We're considering using SSIS to maintain a PostgreSql data warehouse. I've used it before between SQL Servers with no problems, but am having a lot of difficulty getting it to play nicely with Postgres. I’m using the evaluation version of the OLEDB PGNP data provider (http://www.postgresql.org/about/news.1004).
I wanted to start with something simple like UPSERT on the fact table (10k-15k rows are updated/inserted daily), but this is proving very difficult (not to mention I’ll want to use surrogate keys in the future).
I’ve attempted (Link) and (http://consultingblogs.emc.com/jamiethomson/archive/2006/09/12/SSIS_3A00_-Checking-if-a-row-exists-and-if-it-does_2C00_-has-it-changed.aspx) which are effectively the same (except I don’t really understand the union all at the end when I’m trying to upsert) But I run into the same problem with parameters when doing the update using a OLEDb command – which I tried to overcome using (http://technet.microsoft.com/en-us/library/ms141773.aspx) but that just doesn’t seem to work, I get a validation error –
The external columns for complent.... are out of sync with the datasource columns... external column “Param_2” needs to be removed from the external columns.
(this error is repeated for the first two parameters as well – never came across this using the sql connection as it supports named parameters)

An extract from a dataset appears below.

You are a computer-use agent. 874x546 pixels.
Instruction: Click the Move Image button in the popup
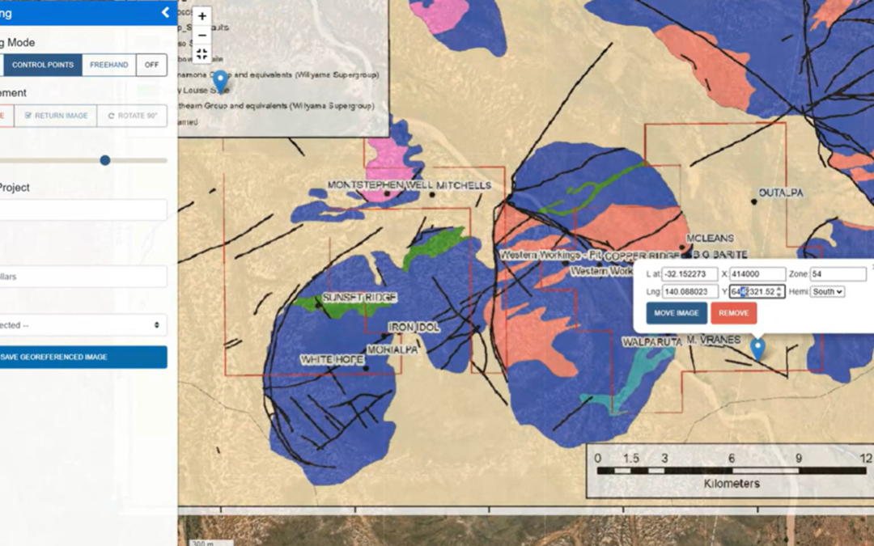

Has anyone come across this?
AND:
The fact that this simple task is apparently so difficult to do in SSIS suggests I’m using the wrong tool for the job - is there a better (and still flexible) way of doing this? Or would another ETL package be better for use between two Postgres database? -Other options include any listed on (http://en.wikipedia.org/wiki/Extract,_transform,_load#Open-source_ETL_frameworks). I could just go and write a load of SQL to do this for me, but I wanted a neat and easily maintainable solution.
I have used the Slowly Changing Dimension wizard for this with good success. It may give you what you are looking for especially with the Wizard
http://msdn.microsoft.com/en-us/library/ms141715.aspx
The External Columns Out Of Sync: SSIS is Case Sensitive - I encountered this issue multiple times and it makes me want to pull my hair out.
This simple task is going to take some work either way. SSIS is by no means an enterprise class ETL product yet, but it does give you some quick and easy functionality, and is sufficient for most ETL work. I guess it is also about your level of comfort with it as well.
SCD is way too slow for what I want. I need to use set based sql.
It turned out that a lot of my problems were with bugs in the provider.
I opened a forum topic (http://www.pgoledb.com/forum/viewtopic.php?f=4&t=49) and had a useful discussion with the moderator/support/developer person.
Also Postgres doesn't let you do cross db querys, so I solved the problem this way:
Data Source from Production DB to a temp Archive DB table
Run set based query between temp table and archive table
Truncate temp table
Note that the temp table is not atchally a temp table, but a copy of the archive table schema to temporarily stored data in.
Took a while, but I got there in the end.
This simple task is going to take some work either way. SSIS is by no means an enterprise class ETL product yet, but it does give you some quick and easy functionality, and is sufficient for most ETL work. I guess it is also about your level of comfort with it as well.
What enterprise ETL solution would you suggest?